A California company continues to make strides in its quest to develop a non-genetically modified, herbicide tolerant flax crop.
Cibus has created glyphosate resistant flax that is doing what it is supposed to do in a laboratory setting, said Greg Gocal, chief scientific officer for Cibus.
“We’re really encouraged by how the crop performs in the greenhouse, but the greenhouse is not completely predictive of how the material will perform in the field,” he said.
Gocal doesn’t believe enough seed is available to proceed with field trials this year, but the company hopes to obtain regulatory approval to conduct field trials starting next year.
“We’re in the process of expanding that population of plants so that we have enough seed that we could do field trials,” he said.
The project has received funding from the Canadian government and the Flax Council of Canada.
The council dropped its funding for the project a couple of years ago, but Gocal said Cibus has been in discussions with the council about helping fund the upcoming field trials.
He believes herbicide tolerant flax would win back acres from competing crops such as canola.
“It really will make a huge difference in how competitive the flax crop is,” said Gocal.
The project is on schedule for commercial introduction in the United States in 2019 and one year later in Canada pending regulatory approval.
Cibus’s herbicide tolerant flax would have to receive regulatory approval through Canada’s plants with novel traits system before it could be marketed to Canadian farmers.
The crop will likely avoid the regulatory approval process in the U.S. because it was created using a process that regulators have deemed to be non-transgenic.

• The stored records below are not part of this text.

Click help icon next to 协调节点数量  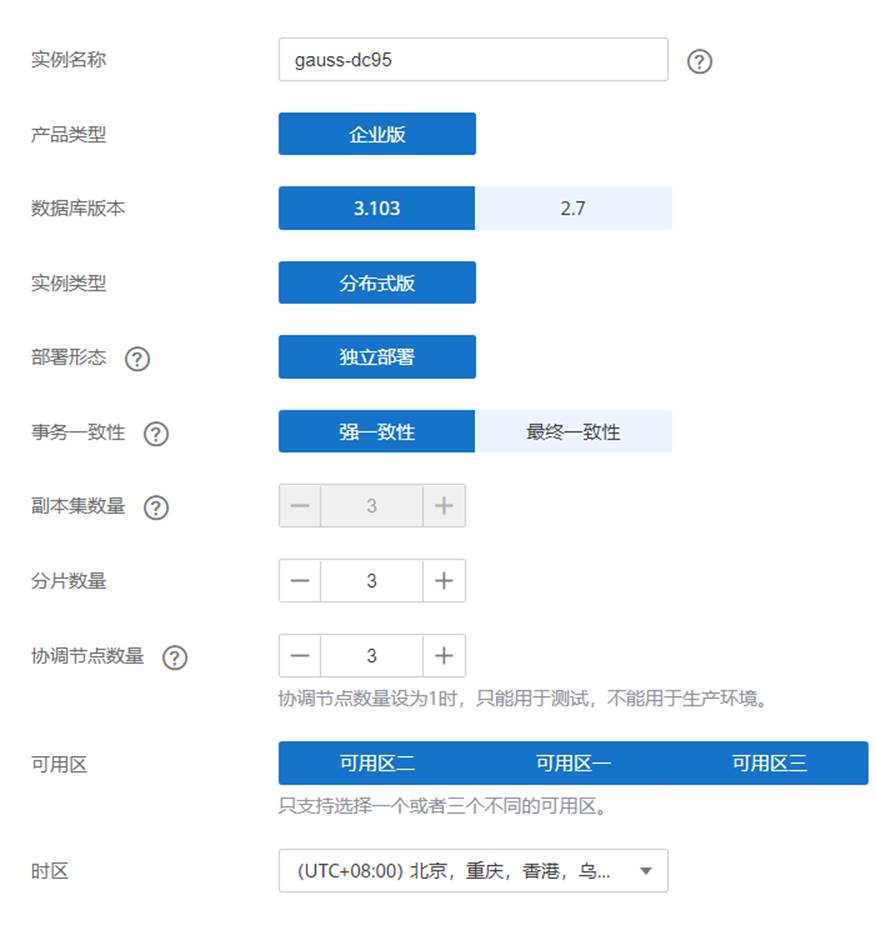pyautogui.click(x=175, y=658)
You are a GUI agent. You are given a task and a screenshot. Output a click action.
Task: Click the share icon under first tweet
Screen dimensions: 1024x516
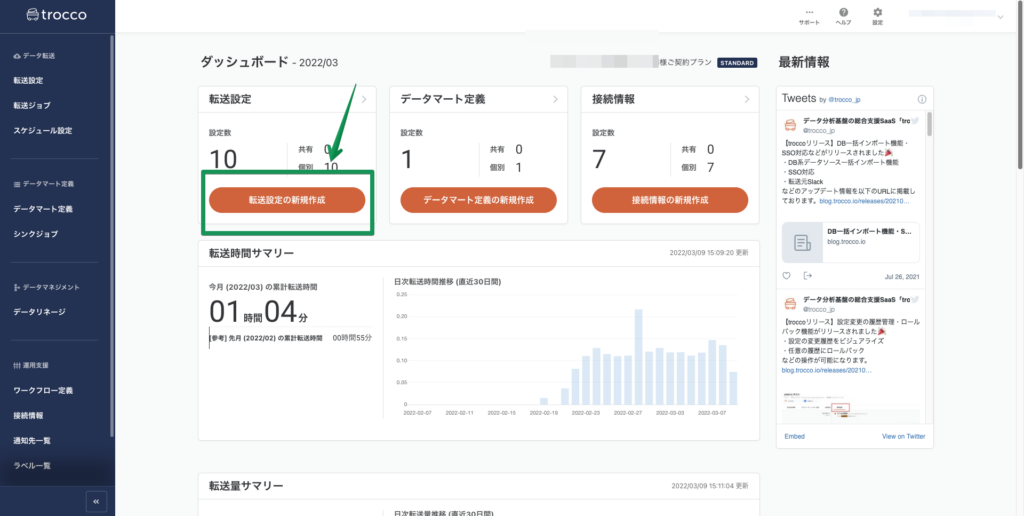(807, 276)
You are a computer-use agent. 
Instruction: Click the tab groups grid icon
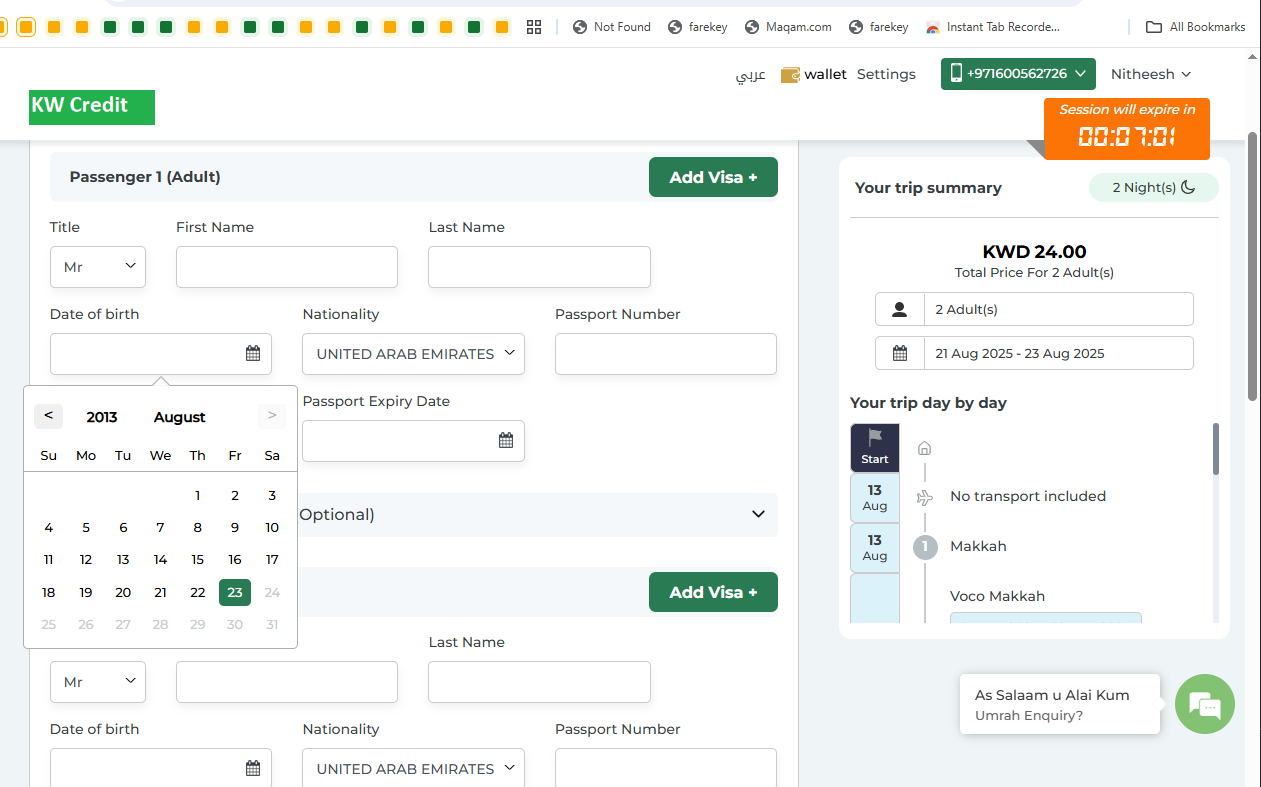pos(534,27)
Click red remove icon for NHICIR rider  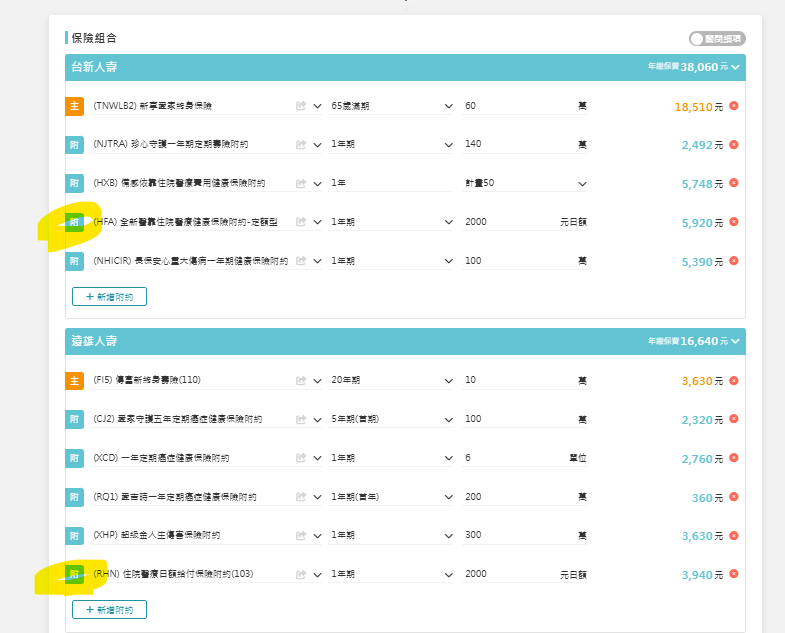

Cibus used a combination of its patented Rapid Trait Development System (RTDS) technology with directed nucleases such as CRISPRs and TALENs to develop the trait
Gocal described CRISPRs and TALENs as molecular scissors that allow scientists to cut the genome in a specific spot and then use the RTDS technology to install a snippet of DNA that acts as a template that changes the letters of the DNA code to create the desired trait.
Cibus intends to use the technology to create other desirable traits such as disease resistance and beneficial changes to the oil and starch profile of crops.